# [Your objective]
Find "[button] (1253, 242)" in the material below, then write out that line and every line after it exactly, ending with the last one; skip the pictures.

# [Recorded information]
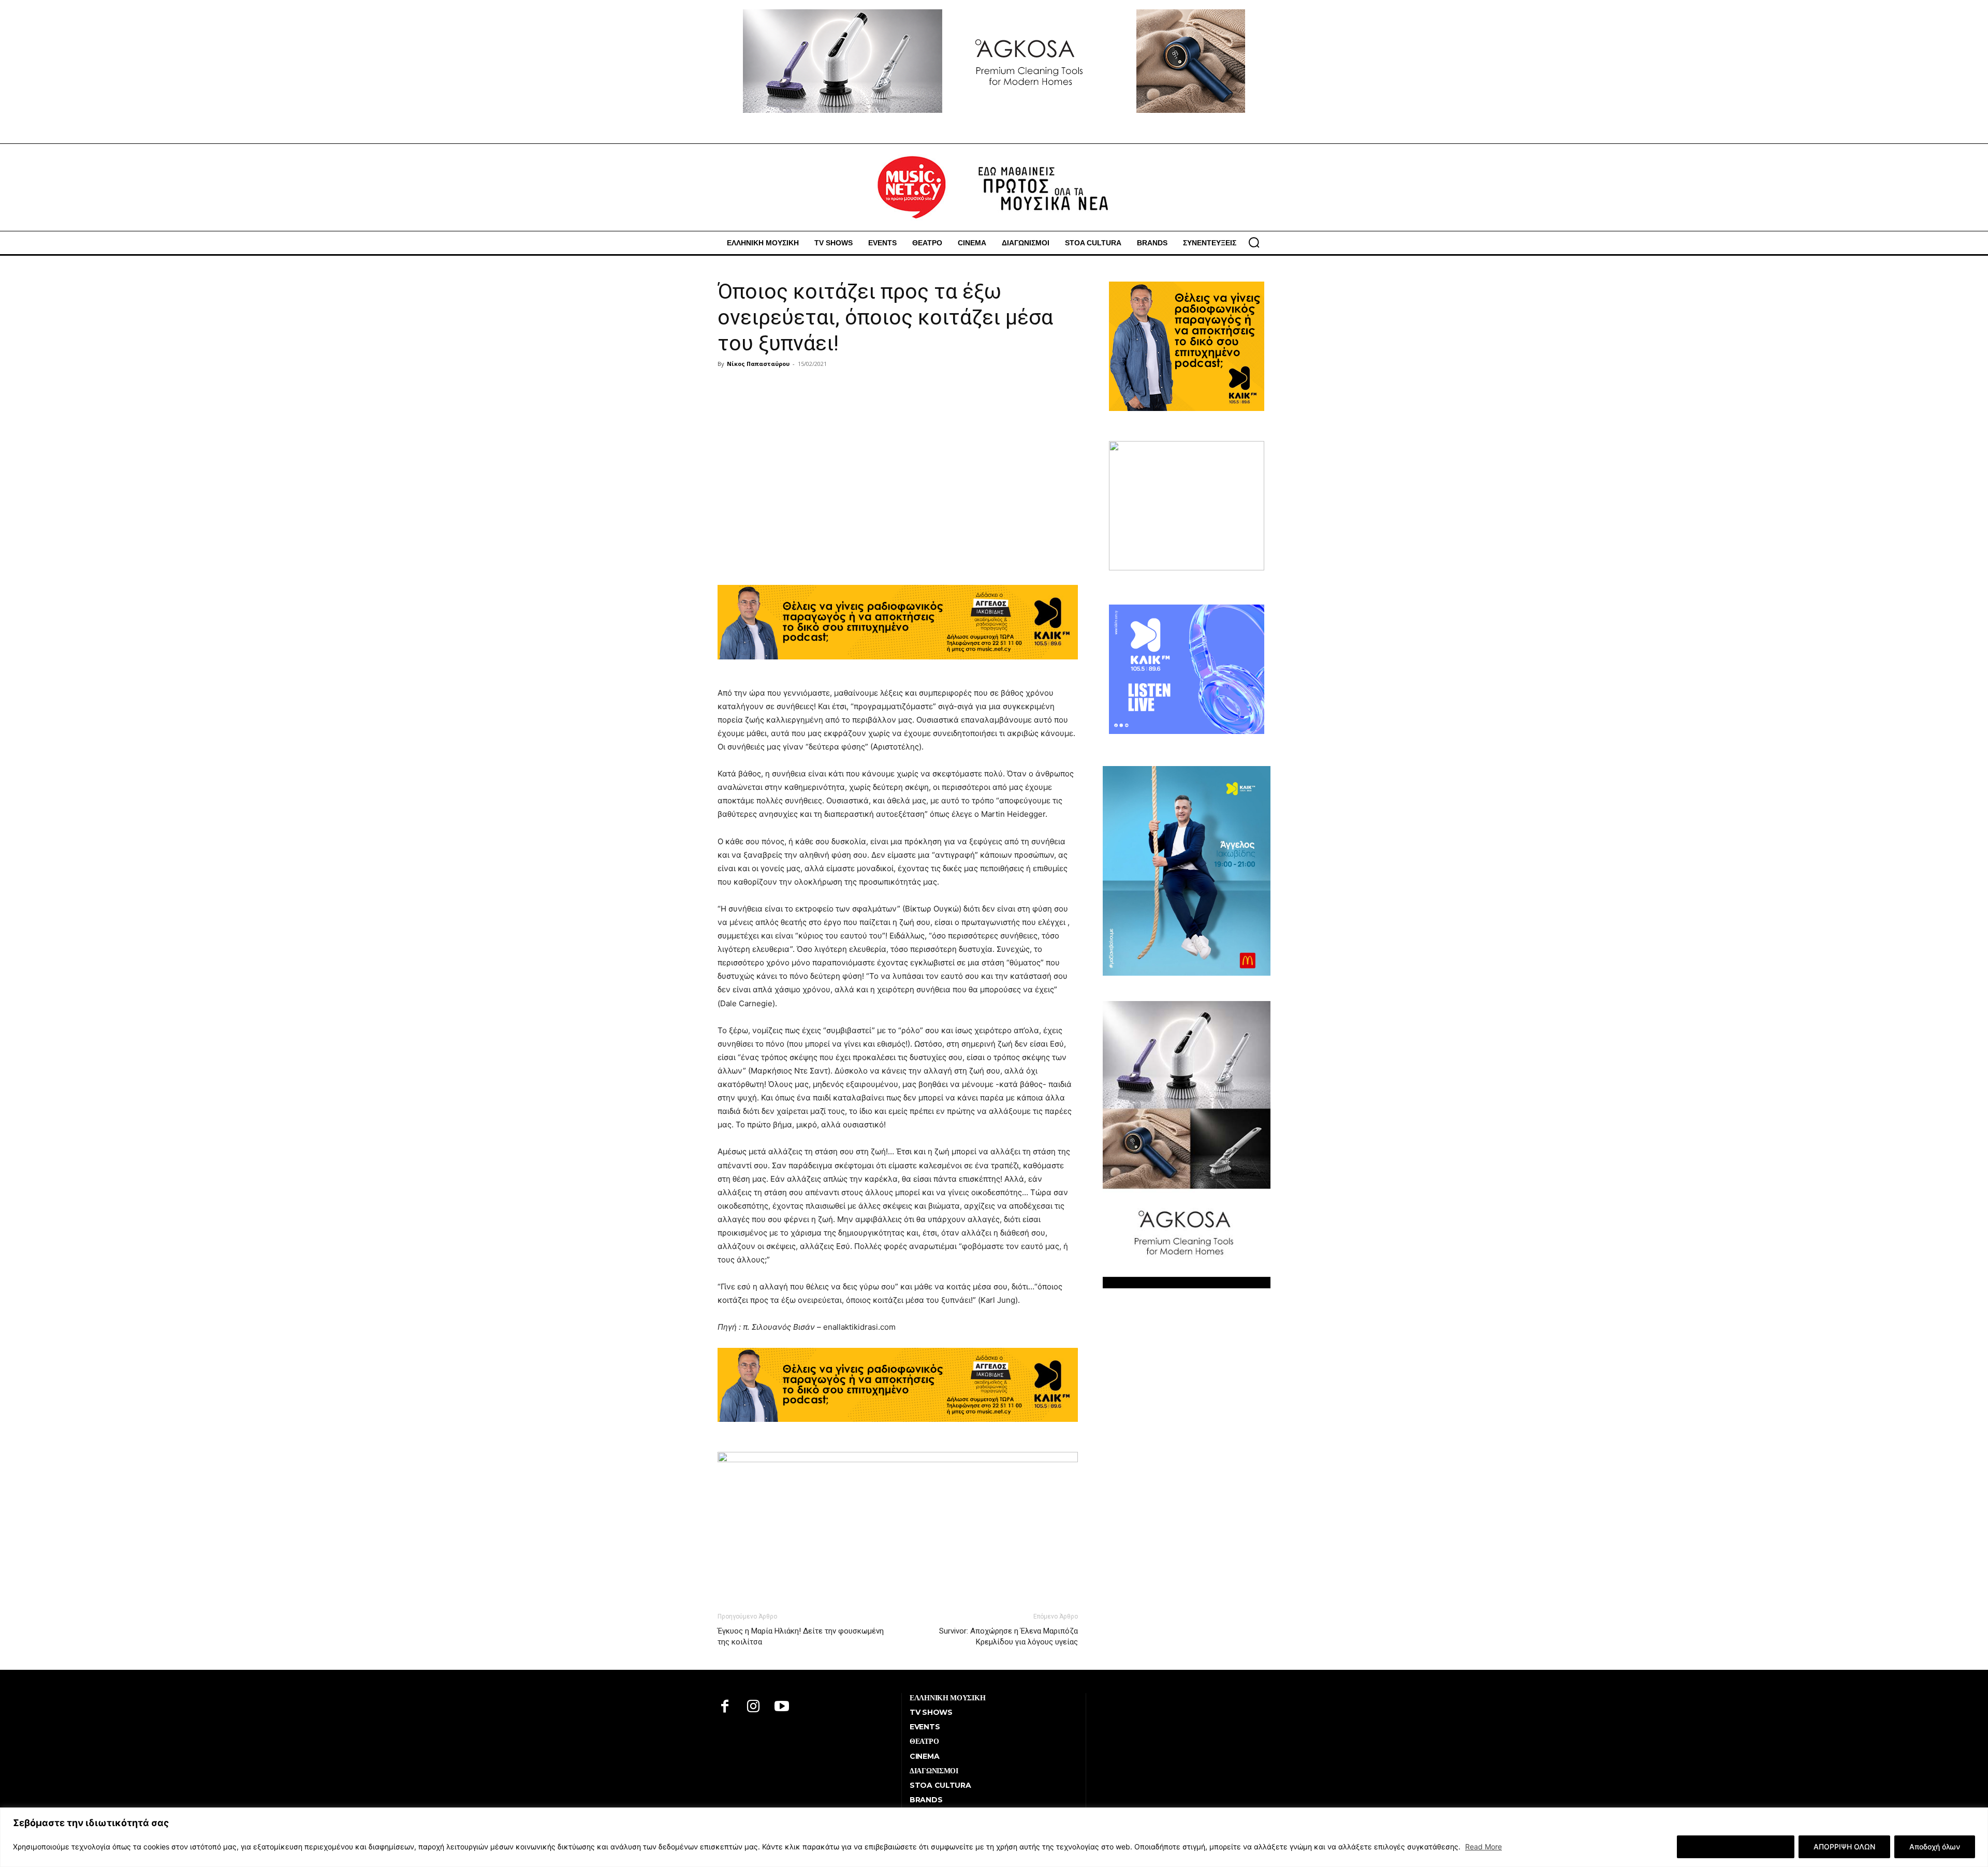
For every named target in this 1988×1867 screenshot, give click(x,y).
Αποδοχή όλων (1934, 1846)
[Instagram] (753, 1707)
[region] (994, 1837)
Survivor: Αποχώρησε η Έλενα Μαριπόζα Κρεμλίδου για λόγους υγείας (1008, 1636)
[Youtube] (782, 1707)
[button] (1253, 242)
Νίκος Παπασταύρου (758, 363)
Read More (1483, 1846)
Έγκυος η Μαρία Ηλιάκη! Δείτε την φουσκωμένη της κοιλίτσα (801, 1636)
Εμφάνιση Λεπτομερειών (1735, 1846)
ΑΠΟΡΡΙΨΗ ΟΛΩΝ (1844, 1846)
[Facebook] (725, 1707)
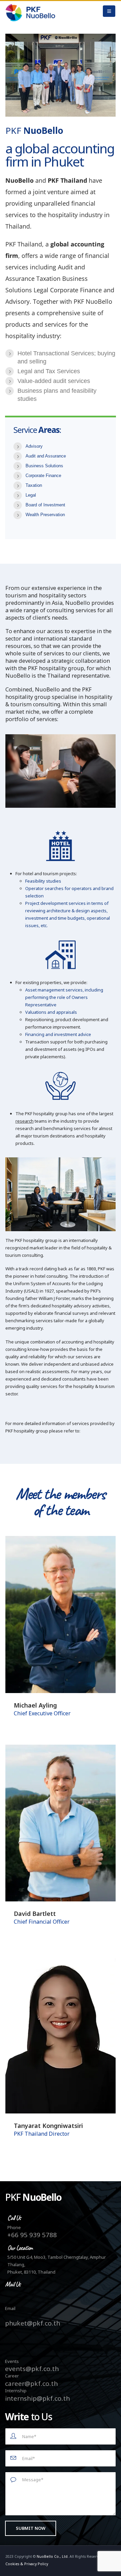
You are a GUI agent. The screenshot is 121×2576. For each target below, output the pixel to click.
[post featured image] (60, 1614)
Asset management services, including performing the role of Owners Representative (64, 997)
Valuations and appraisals (51, 1012)
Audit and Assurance (46, 455)
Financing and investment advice (58, 1034)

# [Your response]
[button] (1253, 242)
Νίκος Παπασταύρου (758, 363)
Read More (1483, 1846)
Έγκυος η Μαρία Ηλιάκη! Δείτε την φουσκωμένη της κοιλίτσα (801, 1636)
Εμφάνιση Λεπτομερειών (1735, 1846)
ΑΠΟΡΡΙΨΗ ΟΛΩΝ (1844, 1846)
[Facebook] (725, 1707)
You are a GUI agent. The screenshot is 121×2576. For each target below, output the pixel to click.
[post featured image] (60, 1614)
Asset management services, including performing the role of Owners Representative (64, 997)
Valuations and appraisals (51, 1012)
Audit and Assurance (46, 455)
Financing and investment advice (58, 1034)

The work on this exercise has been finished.